Passage shown =>
╭──

PK Nair is India's "Celluloid Man," protector of its film history.
The Independent’s senior film critic, Kurt Brokaw, is viewing the entire main slate (plus) of the 50th New York Film Festival, showing at Lincoln Center September 28-October 14th. Below is one of several critic’s choices. A festival overview and complete list from 2012 is here.
(Shivendra Singh Dungarpur. 2012. India. 164 min.)
Going almost unnoticed in a corner of the Walter Reade Theater’s reception lounge is a lone pile of 34-page schedules from the Anthology Film Archives. The listings are published quarterly and describe hundreds of upcoming retrospectives, ongoing and special series, and premieres; the films range from cut-and-paste collage animation and “60 years of Austrian experimental cinema” to classics by Dreyer and Eisenstein. The proprietor and artistic director of this Second Avenue cinema and its formidable building is 79-year-old Jonas Mekas, who was the subject of the 2010 documentary (a critic’s choice at that year’s Tribeca fest), Visionaries.

╰──

Answer these questions from the festival review above, one per line:
(a) Who is described as India's "Celluloid Man"?
(b) On what dates is the 50th New York Film Festival showing at Lincoln Center?
(c) How often are the Anthology Film Archives schedules published?

Information supplied =>
╭──

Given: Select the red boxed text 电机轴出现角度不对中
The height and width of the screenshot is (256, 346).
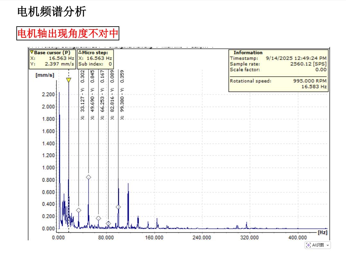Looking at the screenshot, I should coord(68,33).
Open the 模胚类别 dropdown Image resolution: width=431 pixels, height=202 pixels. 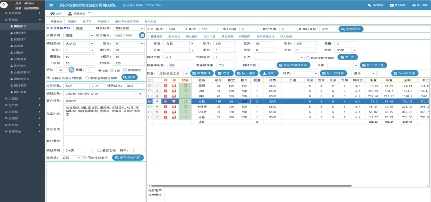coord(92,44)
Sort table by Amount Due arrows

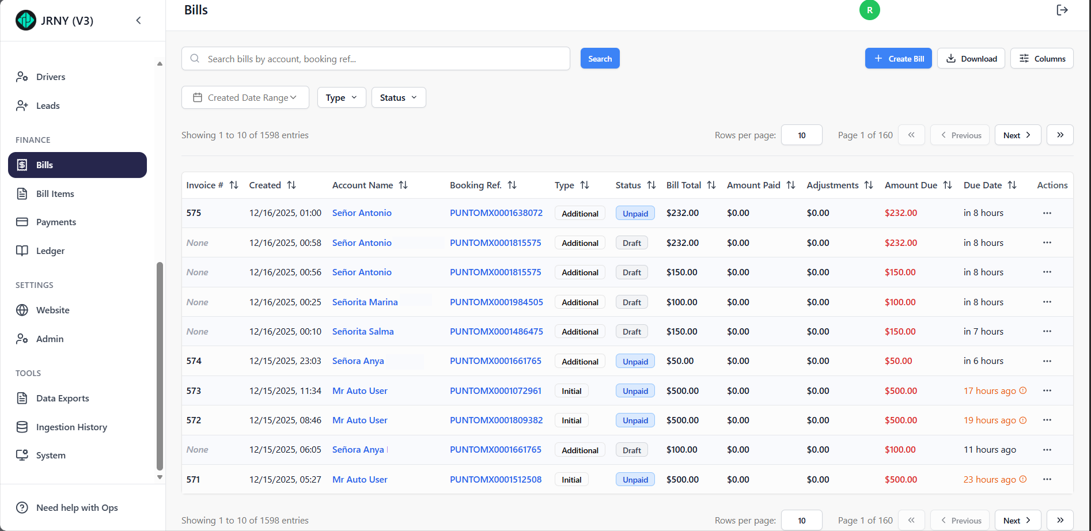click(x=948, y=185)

╰──

Full output =>
(a) PK Nair
(b) September 28-October 14th
(c) Quarterly